Today, the Belfast native wears three dress sizes larger and is embracing her new body by joining a plus-size modeling competition. She has been documenting her body acceptance journey on YouTube, her personal blog and Instagram account. With more than 34,000 followers, her story of love and acceptance in the pursuit of happiness is a positive one, but for Marjanovic her old photos remind her how she used to feel.

“When I look at photos from back then, I can remember the exact emotion that I felt at that certain time and I just remember being really unhappy and miserable,” she said. “I went through a really nasty break up which kind of brought to the surface a lot of mental health issues that I have been battling with for years that I never really got the right help… I wanted to start posting about body positivity online, I kind of thought to myself – what was the scariest thing I could do that would challenge those insecurities that I have about myself.”

ok so today I want to upload this picture. I will never beat around the bush with these posts; initially when I seen this photo I was horrified, “how fat do you look!” “look at the way your stomach hangs” “how did you even remotely feel good about yourself?” see the thing is with me is that usually before I see a photo of myself I do feel really good about myself, when I around 16,17 and starting to go out for the first time at a heavier weight I always loved to dress up and wear what I wanted; it wasn’t until my ED voice told me how fucking stupid and ugly I was to even think it was acceptable to wear such things. rewind to as early as this january this year; seeing this photo would have spiralled into weeks of self loathing and starvation/ obsesivley exercising. people ask me a lot how I started my journey with self love and bopo and the answer is I became TIRED, I became so exhausted with putting my mind and my body through daily torture since I was 12 years old.

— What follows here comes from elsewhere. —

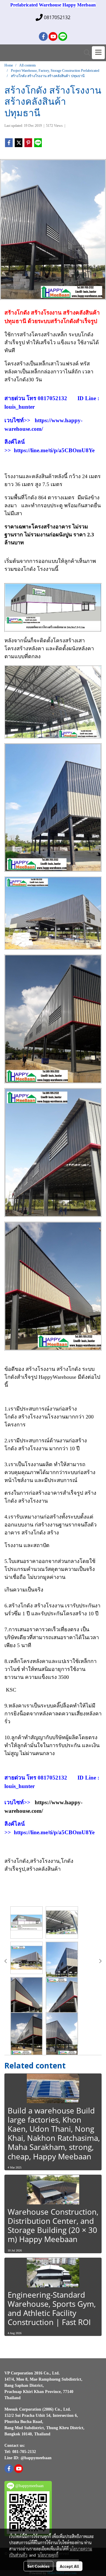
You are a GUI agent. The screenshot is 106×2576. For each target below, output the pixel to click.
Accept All (69, 2566)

I am over hating my body and shaming myself, I am OVER GUILT TRIPPING MYSELF – I have done it my entire life. i want to live and enjoy life without pressure of what society deems attractive or healthy. I want to quickly shout out 3 people yesterday who really helped confirm to me that MY HEALTH is 1) non of your business and 2) not relevant to the level of respect and love i am worthy of receiving. these beautiful ladies are @thevagaggle @yourstruelymelly @bodyposipanda health and body positivity are not related. self care and health? yes if that is what you consider as your own personal act of self care, which is great! excersise really helps with my anxiety but its not related to my body positivity. to wrap this post up I want to point out all the things I love about this picture.. my outfit my smile my legs my boobs my tan

A post shared by DANICA MARJANOVIĆ (@lovefromdanica) on Aug 2, 2017 at 7:51am PDT

After searching for inspiration online, Marjanovic found a modeling competition for plus size models. Miss Curvaceous is a modeling event focused on body positivity, encouraging women to feel confident.

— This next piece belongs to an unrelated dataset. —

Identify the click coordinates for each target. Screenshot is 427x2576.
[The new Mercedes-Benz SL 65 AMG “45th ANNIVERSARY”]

ALSO SEE: ‘When your body changes, it can be scary’: Blogger gets real about body-positivity

“I’m not a model. I’ve never done a catwalk, and I have to be walking in front of judges. That alone is going to be a big deal for me body [dysmorphia] I’m just generally really excited to go to the audition,” she said. “Two years ago I couldn’t walk down the street without having a panic attack, so coming from that level to being able to walk in front of people and being proud of my figure. To now be up to U.K. size 16, it’s possible to love yourself at any size.”

belle of belfast

A post shared by DANICA MARJANOVIĆ (@lovefromdanica) on Jul 30, 2017 at 8:03pm PDT

According to Eating Disorder Hope there are at least 600,000 Canadians meeting the criteria for an eating disorder at any given time, making messages like Marjanovic’s even more important.

“You are beautiful if you have stretch marks, you are beautiful if you have stomach rolls, you are beautiful if you have cellulite. That doesn’t determine your level of respect from others.”